In a pre-designed play, Campbell called for a tackle-eligible throw to veteran left tackle Taylor Decker. Because the offensive formation left Decker as an eligible receiver, he needed to “report” to the referee (Allen). And Decker did just that. He ran over to the right hash where Allen was standing and yelled “report.” Joining him was fellow tackle Penei Sewell and reserve lineman Dan Skipper, who was brought in to beef up the line. Sewell and Skipper were simply serving as decoys and said nothing to Allen because they didn’t need to. On the two-point conversion pass Goff hit Decker in the corner of the end zone and it looked as if Detroit was going to escape with a 21-20 victory.

Not so fast, said Allen.

After the play ended Allen tossed a delayed penalty flag. After briefly huddling with his fellow officials, Allen announced that Detroit reported No. 70 (Skipper) as eligible prior to the play. Therefore, the Lions were called for an illegal touching penalty. Replays showed Decker trotting over to Allen prior to the play and Allen looking directly at him.

If fact, during pre-game warm ups, Campbell alerted the officials that the Lions would be running that particular extra point conversion play if they were in a position to win the game.

Campbell actually shared the play with the officials before the game, a common practice with trick plays, especially ones involving peculiar formations. According to the NFL Network, he also took the extra step of speaking one-on-one with Allen to avoid potential confusion.

It’s an archaic rule that I have never really understood. Why should you give the defense an advantage by alerting them that a possible trick play may be used? You’ve got defensive coordinators making a ton of money dissecting offensives and you’re actually assisting them.

There was an offsides penalty by Dallas on the next attempt, setting up yet a third opportunity for the Lions. Campbell stuck to his guns and again went for two. But Goff’s rushed pass to back-up tight end James Mitchell fell short of its target.

After the game Allen held his ground and erroneously said that Skipper reported, not DeckerDecker vowed that he reported, saying he did everything that his coach told him to do. Campbell, still confused over the penalty, stated that Decker reported. And Goff, the Lions’ field general, said he instructed Decker to report.


It basically comes down to a colossal miscommunication by Allen.

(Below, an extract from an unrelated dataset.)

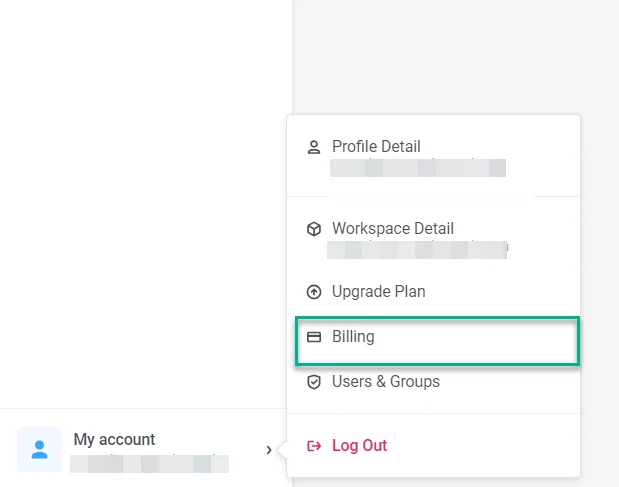Click the circled arrow Upgrade Plan icon
Image resolution: width=619 pixels, height=487 pixels.
[314, 292]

FOX rules analyst and former NFL Vice President of Officiating Dean Blandino offered an interesting explanation for the controversial “ineligible man” penalty. Blandino explained that responsibility falls on Decker for failing to report. Blandino accused Detroit of trying “to disguise” who was eligible when Decker, Sewell and Skipper all went to the officials before the play.


Sewell and Skipper don’t have to report, Decker does,” he said. “All three went to the Referee in what felt like an attempt to disguise who was really eligible. Ultimately the player has responsibility to report and the Referee has responsibility to announce it and alert the defense.”

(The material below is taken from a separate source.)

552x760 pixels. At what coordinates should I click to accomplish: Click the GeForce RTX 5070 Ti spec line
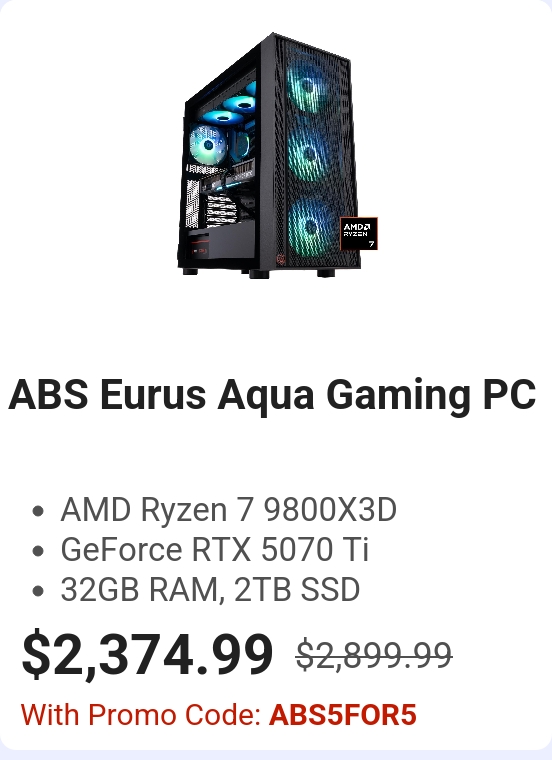215,549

"It's a two-point try for the game,” he continued. “There's no reason to rush. Slow it down, make sure who's eligible and who isn't."


That obviously did not happen. Allen erred and it cost Detroit a victory. As a result, Allen’s crew is going to be downgraded and will probably not be participating in the postseason. Which is too little, too late for the Lions and their faithful fans.


Armchair quarterbacks blamed Campbell for going for a touchdown on 4th down in the second quarter instead of booting a field goal. Hindsight is 20/20.


Campbell, who called a successful fake punt earlier in the game, has been aggressive all season long. The bottom line is that Detroit is going to the playoffs as a probable No. 2 or 3 seed.


Look for Brad Allen to be inducted into the Cowboys Ring of Honor.